Activity =>
In your answer, repeat each line of the data exactly.

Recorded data
§
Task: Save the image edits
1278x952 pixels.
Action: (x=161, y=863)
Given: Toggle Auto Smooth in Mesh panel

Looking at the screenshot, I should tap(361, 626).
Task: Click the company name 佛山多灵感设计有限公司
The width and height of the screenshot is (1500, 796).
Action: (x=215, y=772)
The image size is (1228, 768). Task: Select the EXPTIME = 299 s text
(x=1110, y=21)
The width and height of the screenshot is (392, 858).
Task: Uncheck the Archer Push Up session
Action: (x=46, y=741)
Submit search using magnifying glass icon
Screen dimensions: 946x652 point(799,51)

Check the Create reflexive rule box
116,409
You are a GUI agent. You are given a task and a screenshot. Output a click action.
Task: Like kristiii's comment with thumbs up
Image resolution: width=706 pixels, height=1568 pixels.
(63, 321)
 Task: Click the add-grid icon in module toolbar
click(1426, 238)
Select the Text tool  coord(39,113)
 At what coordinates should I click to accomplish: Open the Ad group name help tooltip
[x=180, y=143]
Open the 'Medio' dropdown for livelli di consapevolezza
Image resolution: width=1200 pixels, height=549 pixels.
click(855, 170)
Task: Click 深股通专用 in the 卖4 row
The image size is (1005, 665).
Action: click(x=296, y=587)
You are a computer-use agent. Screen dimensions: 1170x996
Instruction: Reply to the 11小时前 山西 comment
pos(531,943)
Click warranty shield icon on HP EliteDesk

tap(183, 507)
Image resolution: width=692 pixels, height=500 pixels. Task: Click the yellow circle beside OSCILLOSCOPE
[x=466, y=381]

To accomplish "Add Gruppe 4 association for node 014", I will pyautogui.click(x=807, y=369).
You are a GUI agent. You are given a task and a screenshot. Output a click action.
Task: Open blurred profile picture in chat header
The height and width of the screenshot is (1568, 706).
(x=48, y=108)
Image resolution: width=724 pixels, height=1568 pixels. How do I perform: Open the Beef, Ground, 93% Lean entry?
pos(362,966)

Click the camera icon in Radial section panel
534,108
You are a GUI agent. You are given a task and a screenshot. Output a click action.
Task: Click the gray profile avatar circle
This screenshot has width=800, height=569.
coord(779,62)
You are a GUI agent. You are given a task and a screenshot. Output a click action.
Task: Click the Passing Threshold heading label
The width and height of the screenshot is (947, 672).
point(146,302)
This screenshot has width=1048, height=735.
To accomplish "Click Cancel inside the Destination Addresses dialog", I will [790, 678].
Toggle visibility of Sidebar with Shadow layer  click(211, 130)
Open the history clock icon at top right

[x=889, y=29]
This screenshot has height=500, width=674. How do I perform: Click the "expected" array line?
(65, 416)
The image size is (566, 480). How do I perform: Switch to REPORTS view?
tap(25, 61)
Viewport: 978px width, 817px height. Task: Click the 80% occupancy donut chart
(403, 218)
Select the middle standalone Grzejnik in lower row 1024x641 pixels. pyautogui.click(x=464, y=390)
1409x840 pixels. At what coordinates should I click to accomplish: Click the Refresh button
§
Exercise answer =>
Task: Save the image edits
1278x952 pixels.
Action: (x=161, y=863)
Given: Toggle Auto Smooth in Mesh panel

Looking at the screenshot, I should tap(361, 626).
Task: Click the company name 佛山多灵感设计有限公司
The width and height of the screenshot is (1500, 796).
Action: (x=215, y=772)
The image size is (1228, 768). Task: Select the EXPTIME = 299 s text
(x=1110, y=21)
The width and height of the screenshot is (392, 858).
Task: Uncheck the Archer Push Up session
Action: (x=46, y=741)
Submit search using magnifying glass icon
Screen dimensions: 946x652 point(799,51)

Check the Create reflexive rule box
116,409
You are a GUI agent. You are given a task and a screenshot. Output a click action.
Task: Like kristiii's comment with thumbs up
Image resolution: width=706 pixels, height=1568 pixels.
(63, 321)
 Task: Click the add-grid icon in module toolbar
click(1426, 238)
Select the Text tool  coord(39,113)
 At what coordinates should I click to accomplish: Open the Ad group name help tooltip
[x=180, y=143]
Open the 'Medio' dropdown for livelli di consapevolezza
Image resolution: width=1200 pixels, height=549 pixels.
click(855, 170)
Task: Click 深股通专用 in the 卖4 row
The image size is (1005, 665).
Action: click(x=296, y=587)
You are a computer-use agent. Screen dimensions: 1170x996
Instruction: Reply to the 11小时前 山西 comment
pos(531,943)
Click warranty shield icon on HP EliteDesk

tap(183, 507)
Image resolution: width=692 pixels, height=500 pixels. Task: Click the yellow circle beside OSCILLOSCOPE
[x=466, y=381]

To accomplish "Add Gruppe 4 association for node 014", I will pyautogui.click(x=807, y=369).
You are a GUI agent. You are given a task and a screenshot. Output a click action.
Task: Open blurred profile picture in chat header
The height and width of the screenshot is (1568, 706).
(x=48, y=108)
Image resolution: width=724 pixels, height=1568 pixels. How do I perform: Open the Beef, Ground, 93% Lean entry?
pos(362,966)

Click the camera icon in Radial section panel
534,108
You are a GUI agent. You are given a task and a screenshot. Output a click action.
Task: Click the gray profile avatar circle
This screenshot has width=800, height=569.
coord(779,62)
You are a GUI agent. You are given a task and a screenshot. Output a click action.
Task: Click the Passing Threshold heading label
The width and height of the screenshot is (947, 672).
point(146,302)
This screenshot has width=1048, height=735.
To accomplish "Click Cancel inside the Destination Addresses dialog", I will [790, 678].
Toggle visibility of Sidebar with Shadow layer  click(211, 130)
Open the history clock icon at top right

[x=889, y=29]
This screenshot has height=500, width=674. How do I perform: Click the "expected" array line?
(65, 416)
The image size is (566, 480). How do I perform: Switch to REPORTS view?
tap(25, 61)
Viewport: 978px width, 817px height. Task: Click the 80% occupancy donut chart
(403, 218)
Select the middle standalone Grzejnik in lower row 1024x641 pixels. pyautogui.click(x=464, y=390)
1409x840 pixels. At what coordinates should I click to accomplish: Click the Refresh button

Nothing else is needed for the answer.